Between April 1st and 18 2003 at the Hôtel Drouot in Paris Andre Breton’s the entire collections, including his own manuscripts, correspondence and other papers, were put on sale. The collections had, until only recently, remained in Breton’s apartment at 42, rue Fontaine, the address, which was to give the sale its title. The auction comprised a total of 6249 lots in all. This brings to mind the proverb »the whole is greater than the sum of its parts«. In these circumstances one feels obliged to add »much much greater«.

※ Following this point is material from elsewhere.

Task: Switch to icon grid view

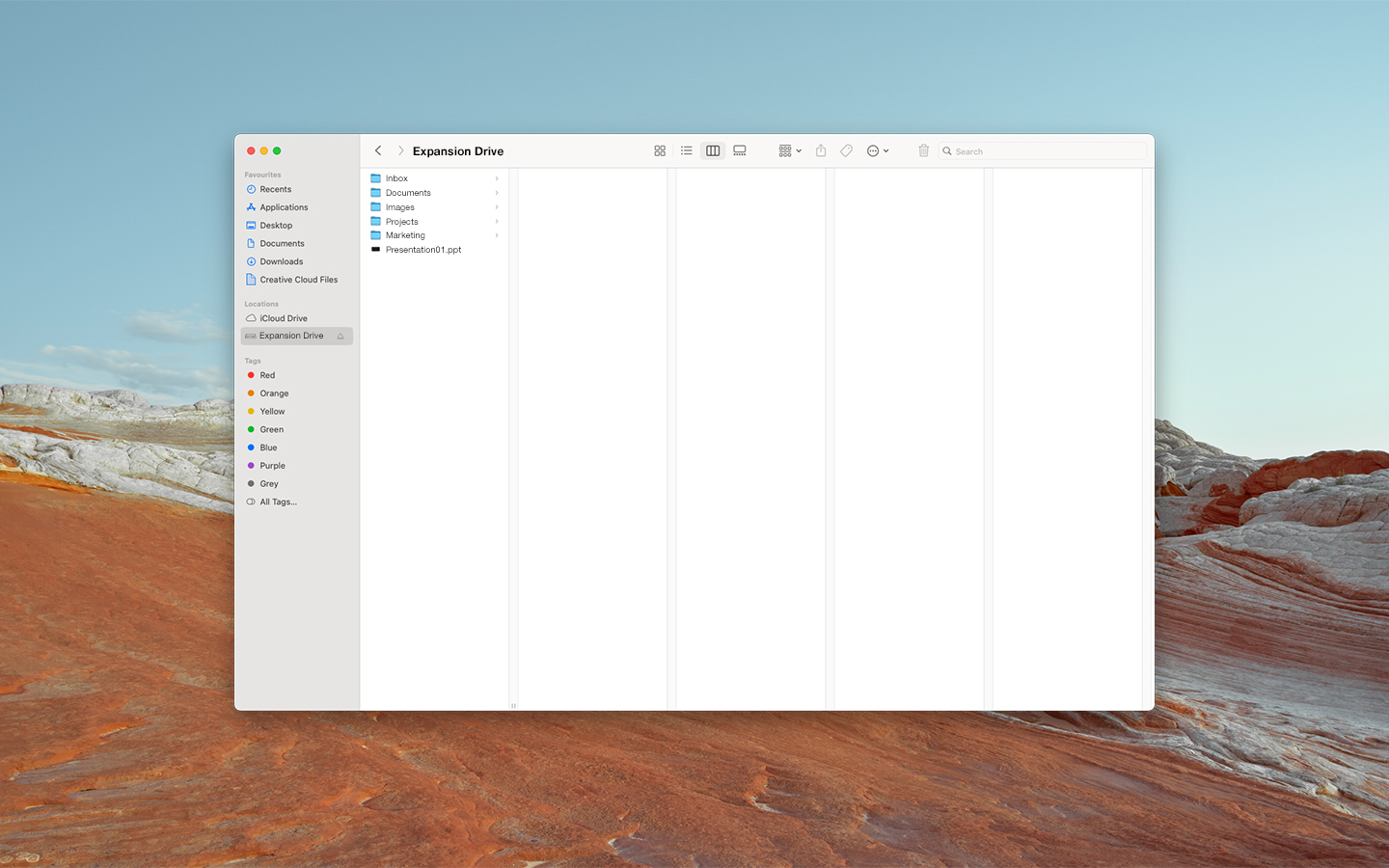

An auction can be considered as an explosion in slow motion. This auction has torn apart the singular achievement of Andre Breton, and in fact destroyed the work of a lifetime. Left in myriad pieces, separated from each other and scattered all over the world. Destroyed: All the results form Breton’s idiosyncratic habits of archiving, collecting and installing. Devastated: a unique system of dynamic cross–referenciality. Deleted: Andre Breton's non-Euclidean-phase-space, with its own multi-dimensional and multifaceted geometry.
To date there seem no effort concerning a reconstruction.
However typosophes sans frontieres have begun to work on a constellation imaginaire,of the collections and auctioned material. Like any star map this has to be read as a snap-shot, a fleeting glimpse of our universe.
The recently completed detail of the BBBB project requires approximately 57 hours in which to run through all the 25,886 image files documenting the 6249 lots the paris auction.
After having be presented within the framework of Karlsruhe Museum's Night in August 2003 the project will be on display for six weeks at the ZKM | Mediamuseum.